Interventions May Help Kids Learn the ABCs of Executive Functioning

Executive functioning (EF), a set of cognitive processes associated with inhibitory control, working memory, and attention shifting, can make or break a student’s early days in the classroom. While the stress-inducing living conditions associated with poverty have been linked to delayed development of executive function, research in Psychological Science suggests that EF interventions can help children from lower socioeconomic backgrounds close the gap.

A longitudinal study that followed 356 low-income children from preschool Head Start centers in Pennsylvania through third grade found that children with the lowest EF scores – that is, those who had lower verbal and nonverbal IQ scores, fewer attentional skills, and less social-emotional competence – benefitted most from intervention.
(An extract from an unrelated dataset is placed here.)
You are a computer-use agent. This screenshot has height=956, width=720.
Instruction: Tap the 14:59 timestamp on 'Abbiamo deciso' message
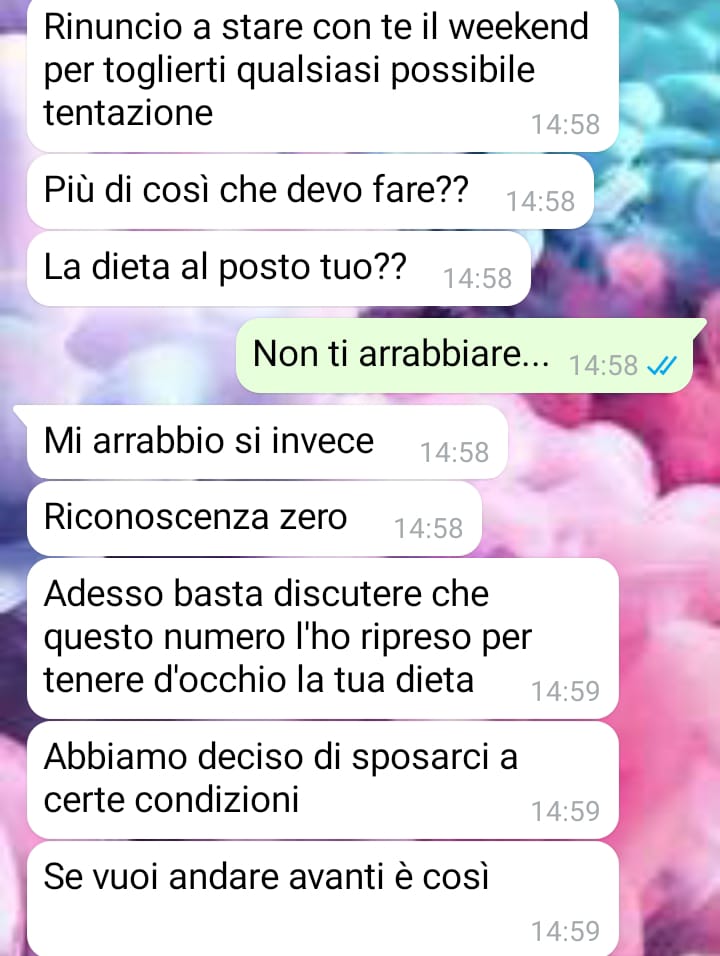[566, 812]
Over the course of a year, children in the Research-Based Development Informed (REDI) intervention group participated in daily interactive readings, sound games, and lessons on emotional regulation.

Annual reviews through third grade (when the children were 7 to 8 years old) revealed that children in the low EF intervention group continued to score below grade-level expectations on measures of reading fluency, mathematics skills and writing ability, said co-author Tyler Sasser, a psychiatrist at the Seattle Children’s Hospital in Washington. But they didn’t fall as far behind as they might have otherwise.
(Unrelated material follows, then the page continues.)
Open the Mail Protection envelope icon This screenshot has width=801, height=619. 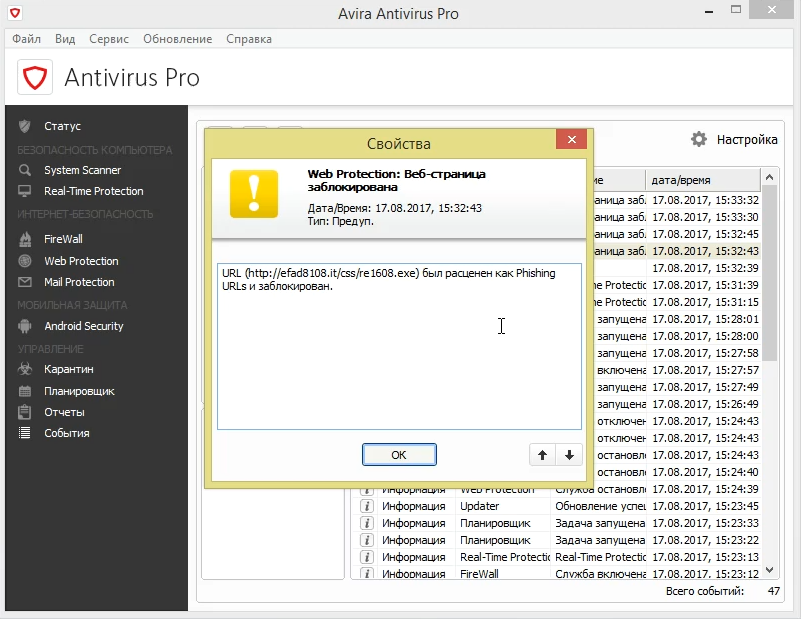tap(25, 282)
“The REDI intervention did not ‘normalize’ the EF of the children in the lowest EF group, but they were better off in EF and 3rd grade academic functioning than children in the control condition,” Sasser said.

This may be because practicing cognitive and social-emotional skills, such as considering a friend’s feelings or taking a deep breath before expressing yourself in anger, at a young age can help students gain “top-down control over bottom-up impulses,” said Sasser. Interactive readings, which prompt children to engage with their teacher about why things are happening in a story, may also foster stronger language, literacy, and reasoning skills.

“Repeating this practice over and over may strengthen a child’s EF skills,” he explained.

High EF children also benefitted from the enriched classroom time, the authors wrote, whereas those with moderate EF experienced little effect. Further research is still needed to examine why REDI interventions seem to improve outcomes for low EF children but have comparatively little impact on their higher EF peers, Sasser said.

It is also still unclear if the program’s effect was due to a single component of the REDI intervention or the combination of early literacy and social-emotion skills instruction.

“I’m very interested in the degree to which directly targeting EF contributes to later academic and social-emotional functioning, which are really the most meaningful outcomes of all,” Sasser added.


Sasser, T. R., Bierman, K. L., Heinrichs, B., & Nix, R. L. (2017). Preschool intervention can promote sustained growth in the executive-function skills of children exhibiting early deficits. Psychological Science, 28(12), 1719-1730. doi:10.1177/0956797617711640


I think this project was missing the latest brain information. A core issue on developing the neurons for EF is to reduce anxiety with appropriate responses to children’s behaviors.

Thank you for your comment. Reading about EF deficits among lower-income kids had me thinking that these were just the affects of anxiety. I’ll have to look for the research you mention. I had seen somewhere else that the best predictor of a child’s emotional regulation is the financial stability of his or her parents. Somehow I don’t foresee a big push toward more financial equality in the US’’s future.